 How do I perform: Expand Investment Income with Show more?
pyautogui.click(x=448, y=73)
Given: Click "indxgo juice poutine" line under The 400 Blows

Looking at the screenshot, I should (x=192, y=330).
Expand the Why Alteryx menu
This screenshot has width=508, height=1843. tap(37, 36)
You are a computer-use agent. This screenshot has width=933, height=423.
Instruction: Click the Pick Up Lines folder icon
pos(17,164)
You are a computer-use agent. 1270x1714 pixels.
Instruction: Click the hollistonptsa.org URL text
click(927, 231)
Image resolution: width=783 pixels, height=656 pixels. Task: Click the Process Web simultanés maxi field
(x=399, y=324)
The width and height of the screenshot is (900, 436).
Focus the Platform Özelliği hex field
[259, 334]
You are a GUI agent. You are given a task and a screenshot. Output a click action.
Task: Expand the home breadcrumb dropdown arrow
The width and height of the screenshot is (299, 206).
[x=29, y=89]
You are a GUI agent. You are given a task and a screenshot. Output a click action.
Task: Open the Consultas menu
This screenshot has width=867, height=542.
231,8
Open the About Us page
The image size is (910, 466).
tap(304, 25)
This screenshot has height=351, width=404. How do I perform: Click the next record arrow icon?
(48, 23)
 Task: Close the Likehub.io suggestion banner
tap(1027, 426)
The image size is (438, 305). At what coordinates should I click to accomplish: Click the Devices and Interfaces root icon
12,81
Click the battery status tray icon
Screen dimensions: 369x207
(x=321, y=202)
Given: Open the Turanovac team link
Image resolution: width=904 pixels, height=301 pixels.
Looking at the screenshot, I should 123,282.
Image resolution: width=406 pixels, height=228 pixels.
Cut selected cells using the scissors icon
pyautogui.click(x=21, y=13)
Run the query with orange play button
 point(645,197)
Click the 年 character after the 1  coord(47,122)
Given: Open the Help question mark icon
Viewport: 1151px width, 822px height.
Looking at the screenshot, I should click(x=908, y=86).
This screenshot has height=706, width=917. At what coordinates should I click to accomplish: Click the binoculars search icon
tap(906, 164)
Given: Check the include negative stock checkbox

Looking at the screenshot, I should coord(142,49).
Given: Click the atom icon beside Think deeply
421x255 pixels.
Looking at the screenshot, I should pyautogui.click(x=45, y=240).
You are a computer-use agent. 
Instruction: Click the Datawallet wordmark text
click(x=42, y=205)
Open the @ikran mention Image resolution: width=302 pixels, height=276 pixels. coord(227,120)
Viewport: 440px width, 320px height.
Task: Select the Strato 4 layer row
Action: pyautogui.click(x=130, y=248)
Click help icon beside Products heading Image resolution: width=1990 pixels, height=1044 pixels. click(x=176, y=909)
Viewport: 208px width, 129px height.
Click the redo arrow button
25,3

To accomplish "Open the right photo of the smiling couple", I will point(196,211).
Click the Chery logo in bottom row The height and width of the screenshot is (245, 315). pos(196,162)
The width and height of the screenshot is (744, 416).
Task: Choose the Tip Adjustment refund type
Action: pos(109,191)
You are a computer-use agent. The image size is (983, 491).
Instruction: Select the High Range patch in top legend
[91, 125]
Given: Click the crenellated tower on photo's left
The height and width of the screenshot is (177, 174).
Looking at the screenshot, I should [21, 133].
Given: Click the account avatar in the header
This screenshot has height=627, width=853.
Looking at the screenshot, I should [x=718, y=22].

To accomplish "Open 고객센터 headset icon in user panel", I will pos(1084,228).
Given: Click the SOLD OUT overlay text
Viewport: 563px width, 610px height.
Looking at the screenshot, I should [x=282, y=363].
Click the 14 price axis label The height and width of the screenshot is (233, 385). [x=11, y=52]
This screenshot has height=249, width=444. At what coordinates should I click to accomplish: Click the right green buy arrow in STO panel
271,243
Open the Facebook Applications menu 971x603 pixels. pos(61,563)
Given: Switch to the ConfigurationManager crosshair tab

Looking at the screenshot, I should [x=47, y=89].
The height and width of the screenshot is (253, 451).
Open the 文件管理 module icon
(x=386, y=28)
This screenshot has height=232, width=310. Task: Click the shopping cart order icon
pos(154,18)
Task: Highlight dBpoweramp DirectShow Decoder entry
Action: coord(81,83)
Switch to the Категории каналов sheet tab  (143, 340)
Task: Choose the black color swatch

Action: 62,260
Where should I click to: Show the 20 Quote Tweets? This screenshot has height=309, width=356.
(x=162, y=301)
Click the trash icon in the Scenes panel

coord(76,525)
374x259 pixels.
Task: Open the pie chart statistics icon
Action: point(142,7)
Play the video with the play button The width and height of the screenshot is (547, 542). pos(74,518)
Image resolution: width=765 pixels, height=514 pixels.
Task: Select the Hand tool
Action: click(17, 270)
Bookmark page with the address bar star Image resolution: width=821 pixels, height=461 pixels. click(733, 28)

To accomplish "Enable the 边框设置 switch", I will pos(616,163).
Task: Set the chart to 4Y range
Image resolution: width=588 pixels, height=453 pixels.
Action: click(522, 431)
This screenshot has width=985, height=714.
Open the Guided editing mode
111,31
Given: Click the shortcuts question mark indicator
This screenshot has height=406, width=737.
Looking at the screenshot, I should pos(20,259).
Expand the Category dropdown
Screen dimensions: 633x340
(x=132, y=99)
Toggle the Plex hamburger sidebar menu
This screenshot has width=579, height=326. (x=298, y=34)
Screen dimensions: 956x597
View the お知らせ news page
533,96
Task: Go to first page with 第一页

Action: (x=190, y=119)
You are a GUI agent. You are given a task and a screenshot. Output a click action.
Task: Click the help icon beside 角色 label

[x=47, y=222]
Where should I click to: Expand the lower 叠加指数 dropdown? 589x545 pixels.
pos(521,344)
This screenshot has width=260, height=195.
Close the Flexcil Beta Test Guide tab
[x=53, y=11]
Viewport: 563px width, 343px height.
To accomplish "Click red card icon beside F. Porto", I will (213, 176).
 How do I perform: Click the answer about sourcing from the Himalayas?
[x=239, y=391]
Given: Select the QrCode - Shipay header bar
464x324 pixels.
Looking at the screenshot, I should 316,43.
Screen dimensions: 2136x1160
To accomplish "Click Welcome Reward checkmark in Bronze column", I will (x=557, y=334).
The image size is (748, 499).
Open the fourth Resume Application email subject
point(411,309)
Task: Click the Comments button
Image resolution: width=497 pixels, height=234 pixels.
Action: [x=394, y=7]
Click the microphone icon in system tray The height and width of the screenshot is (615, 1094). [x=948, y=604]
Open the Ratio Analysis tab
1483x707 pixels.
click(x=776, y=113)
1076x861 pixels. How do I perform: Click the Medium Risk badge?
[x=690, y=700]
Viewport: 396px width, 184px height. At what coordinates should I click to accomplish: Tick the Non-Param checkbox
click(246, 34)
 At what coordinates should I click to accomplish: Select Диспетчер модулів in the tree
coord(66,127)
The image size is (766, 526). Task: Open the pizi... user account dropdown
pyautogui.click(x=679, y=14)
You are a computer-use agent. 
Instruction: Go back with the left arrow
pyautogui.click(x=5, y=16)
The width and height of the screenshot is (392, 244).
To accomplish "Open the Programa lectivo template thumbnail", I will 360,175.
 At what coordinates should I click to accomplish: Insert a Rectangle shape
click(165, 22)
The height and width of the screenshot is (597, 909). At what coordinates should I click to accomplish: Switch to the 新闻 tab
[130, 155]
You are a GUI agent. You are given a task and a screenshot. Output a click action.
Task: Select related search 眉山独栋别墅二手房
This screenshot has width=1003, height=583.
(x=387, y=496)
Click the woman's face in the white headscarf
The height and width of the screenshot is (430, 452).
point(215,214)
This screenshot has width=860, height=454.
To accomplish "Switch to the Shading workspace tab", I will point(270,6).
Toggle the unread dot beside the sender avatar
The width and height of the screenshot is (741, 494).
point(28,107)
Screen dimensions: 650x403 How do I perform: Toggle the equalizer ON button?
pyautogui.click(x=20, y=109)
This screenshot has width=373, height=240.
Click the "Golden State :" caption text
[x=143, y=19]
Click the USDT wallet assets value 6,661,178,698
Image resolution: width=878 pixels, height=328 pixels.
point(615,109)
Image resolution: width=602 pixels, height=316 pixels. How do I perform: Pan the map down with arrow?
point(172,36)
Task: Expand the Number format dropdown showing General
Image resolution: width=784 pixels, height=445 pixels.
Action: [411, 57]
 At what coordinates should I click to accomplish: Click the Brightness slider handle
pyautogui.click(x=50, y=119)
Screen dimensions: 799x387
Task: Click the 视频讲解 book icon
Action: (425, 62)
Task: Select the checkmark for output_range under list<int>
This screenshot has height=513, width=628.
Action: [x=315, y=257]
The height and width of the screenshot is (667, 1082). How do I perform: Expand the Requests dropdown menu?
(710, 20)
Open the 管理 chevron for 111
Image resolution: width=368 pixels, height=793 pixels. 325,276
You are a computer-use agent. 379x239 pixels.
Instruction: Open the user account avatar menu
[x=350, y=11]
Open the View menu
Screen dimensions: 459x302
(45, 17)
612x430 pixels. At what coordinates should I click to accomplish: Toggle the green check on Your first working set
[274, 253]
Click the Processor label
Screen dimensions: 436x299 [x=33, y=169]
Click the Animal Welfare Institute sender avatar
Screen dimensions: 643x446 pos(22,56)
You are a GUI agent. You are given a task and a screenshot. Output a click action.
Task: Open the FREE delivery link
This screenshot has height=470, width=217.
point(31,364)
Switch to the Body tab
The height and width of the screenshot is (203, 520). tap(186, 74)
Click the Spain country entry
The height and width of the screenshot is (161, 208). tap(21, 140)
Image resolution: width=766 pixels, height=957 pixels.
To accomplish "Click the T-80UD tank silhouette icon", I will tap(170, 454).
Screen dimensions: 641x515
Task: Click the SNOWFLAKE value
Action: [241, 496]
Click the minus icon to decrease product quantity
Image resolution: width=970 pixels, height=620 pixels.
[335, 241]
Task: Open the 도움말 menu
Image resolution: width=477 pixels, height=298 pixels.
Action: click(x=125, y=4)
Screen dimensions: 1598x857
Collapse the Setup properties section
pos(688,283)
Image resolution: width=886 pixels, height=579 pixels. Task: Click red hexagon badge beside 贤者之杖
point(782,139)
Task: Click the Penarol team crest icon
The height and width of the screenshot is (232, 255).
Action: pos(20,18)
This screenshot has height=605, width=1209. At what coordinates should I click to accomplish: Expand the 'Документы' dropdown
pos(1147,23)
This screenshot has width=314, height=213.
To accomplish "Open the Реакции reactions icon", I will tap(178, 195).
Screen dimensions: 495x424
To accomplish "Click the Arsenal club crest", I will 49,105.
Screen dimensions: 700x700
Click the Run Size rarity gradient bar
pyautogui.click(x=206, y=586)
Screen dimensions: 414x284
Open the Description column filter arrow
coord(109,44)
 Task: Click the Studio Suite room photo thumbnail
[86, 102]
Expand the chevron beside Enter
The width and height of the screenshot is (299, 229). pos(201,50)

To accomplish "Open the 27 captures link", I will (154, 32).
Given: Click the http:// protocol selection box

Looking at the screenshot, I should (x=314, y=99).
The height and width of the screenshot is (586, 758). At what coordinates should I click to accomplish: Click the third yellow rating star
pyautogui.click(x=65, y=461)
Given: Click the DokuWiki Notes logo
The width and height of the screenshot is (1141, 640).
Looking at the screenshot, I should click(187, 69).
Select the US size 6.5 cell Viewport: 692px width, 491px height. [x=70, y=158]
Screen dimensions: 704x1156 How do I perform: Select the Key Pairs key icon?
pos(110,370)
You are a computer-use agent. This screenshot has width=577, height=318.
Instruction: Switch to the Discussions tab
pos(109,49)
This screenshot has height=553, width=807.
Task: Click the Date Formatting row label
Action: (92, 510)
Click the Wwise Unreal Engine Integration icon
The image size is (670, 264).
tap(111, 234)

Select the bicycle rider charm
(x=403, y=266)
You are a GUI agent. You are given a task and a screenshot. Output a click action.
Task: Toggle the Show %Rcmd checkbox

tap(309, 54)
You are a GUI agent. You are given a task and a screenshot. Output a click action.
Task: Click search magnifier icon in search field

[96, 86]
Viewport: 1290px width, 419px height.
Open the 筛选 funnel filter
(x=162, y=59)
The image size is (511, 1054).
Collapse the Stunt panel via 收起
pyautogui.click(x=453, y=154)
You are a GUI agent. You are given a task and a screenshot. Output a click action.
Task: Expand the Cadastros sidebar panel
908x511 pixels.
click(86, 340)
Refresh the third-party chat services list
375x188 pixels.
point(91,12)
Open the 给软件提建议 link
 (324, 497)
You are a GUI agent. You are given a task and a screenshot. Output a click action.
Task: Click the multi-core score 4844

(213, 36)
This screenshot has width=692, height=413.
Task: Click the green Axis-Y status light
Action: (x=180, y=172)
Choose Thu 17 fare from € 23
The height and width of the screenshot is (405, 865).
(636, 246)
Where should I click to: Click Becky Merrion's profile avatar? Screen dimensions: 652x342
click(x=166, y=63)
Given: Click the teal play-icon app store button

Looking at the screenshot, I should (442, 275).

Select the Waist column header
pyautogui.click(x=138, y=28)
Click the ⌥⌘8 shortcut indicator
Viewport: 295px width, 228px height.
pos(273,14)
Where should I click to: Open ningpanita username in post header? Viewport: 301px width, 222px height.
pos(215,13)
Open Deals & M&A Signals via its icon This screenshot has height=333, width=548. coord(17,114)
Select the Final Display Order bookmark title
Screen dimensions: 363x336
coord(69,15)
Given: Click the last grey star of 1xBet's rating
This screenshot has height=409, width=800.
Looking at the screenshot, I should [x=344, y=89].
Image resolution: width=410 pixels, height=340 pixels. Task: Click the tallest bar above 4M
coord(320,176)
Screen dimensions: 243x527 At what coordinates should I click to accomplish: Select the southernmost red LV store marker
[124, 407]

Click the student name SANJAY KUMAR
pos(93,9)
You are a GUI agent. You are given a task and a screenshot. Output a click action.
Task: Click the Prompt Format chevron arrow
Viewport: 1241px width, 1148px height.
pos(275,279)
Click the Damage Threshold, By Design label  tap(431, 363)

◇ ◇ ◇ ◇ ◇

Above are the records. Print exactly, and only, the lines from the line with "Image resolution: width=783" to the line with "Viewport: 208px width, 129px height.", both inclusive.

Image resolution: width=783 pixels, height=656 pixels. Task: Click the Process Web simultanés maxi field
(x=399, y=324)
The width and height of the screenshot is (900, 436).
Focus the Platform Özelliği hex field
[259, 334]
You are a GUI agent. You are given a task and a screenshot. Output a click action.
Task: Expand the home breadcrumb dropdown arrow
The width and height of the screenshot is (299, 206).
[x=29, y=89]
You are a GUI agent. You are given a task and a screenshot. Output a click action.
Task: Open the Consultas menu
This screenshot has width=867, height=542.
231,8
Open the About Us page
The image size is (910, 466).
tap(304, 25)
This screenshot has height=351, width=404. How do I perform: Click the next record arrow icon?
(48, 23)
 Task: Close the Likehub.io suggestion banner
tap(1027, 426)
The image size is (438, 305). At what coordinates should I click to accomplish: Click the Devices and Interfaces root icon
12,81
Click the battery status tray icon
Screen dimensions: 369x207
(x=321, y=202)
Given: Open the Turanovac team link
Image resolution: width=904 pixels, height=301 pixels.
Looking at the screenshot, I should 123,282.
Image resolution: width=406 pixels, height=228 pixels.
Cut selected cells using the scissors icon
pyautogui.click(x=21, y=13)
Run the query with orange play button
 point(645,197)
Click the 年 character after the 1  coord(47,122)
Given: Open the Help question mark icon
Viewport: 1151px width, 822px height.
Looking at the screenshot, I should click(x=908, y=86).
This screenshot has height=706, width=917. At what coordinates should I click to accomplish: Click the binoculars search icon
tap(906, 164)
Given: Check the include negative stock checkbox

Looking at the screenshot, I should coord(142,49).
Given: Click the atom icon beside Think deeply
421x255 pixels.
Looking at the screenshot, I should pyautogui.click(x=45, y=240).
You are a computer-use agent. 
Instruction: Click the Datawallet wordmark text
click(x=42, y=205)
Open the @ikran mention Image resolution: width=302 pixels, height=276 pixels. coord(227,120)
Viewport: 440px width, 320px height.
Task: Select the Strato 4 layer row
Action: pyautogui.click(x=130, y=248)
Click help icon beside Products heading Image resolution: width=1990 pixels, height=1044 pixels. click(x=176, y=909)
Viewport: 208px width, 129px height.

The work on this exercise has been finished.